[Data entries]
• • •

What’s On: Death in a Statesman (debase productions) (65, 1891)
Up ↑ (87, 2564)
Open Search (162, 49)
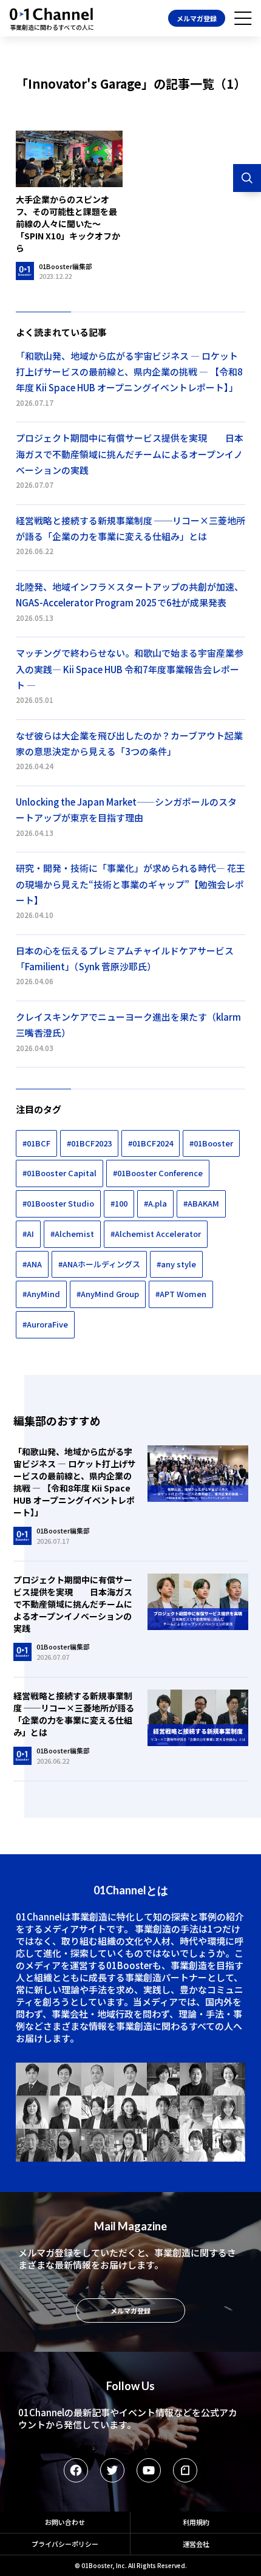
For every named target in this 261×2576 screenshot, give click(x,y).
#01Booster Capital (59, 1173)
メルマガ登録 (197, 18)
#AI (28, 1233)
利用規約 (196, 2522)
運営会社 (196, 2544)
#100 (118, 1203)
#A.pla (155, 1203)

• • •

Your instructions.
Please return every record above exactly, but leave out the pictures.

Your solution.
What’s On: Death in a Statesman (debase productions) (65, 1891)
Up ↑ (87, 2564)
Open Search (162, 49)
For every named target in this 261×2576 screenshot, give click(x,y).
#01Booster Capital (59, 1173)
メルマガ登録 (197, 18)
#AI (28, 1233)
利用規約 (196, 2522)
運営会社 (196, 2544)
#100 (118, 1203)
#A.pla (155, 1203)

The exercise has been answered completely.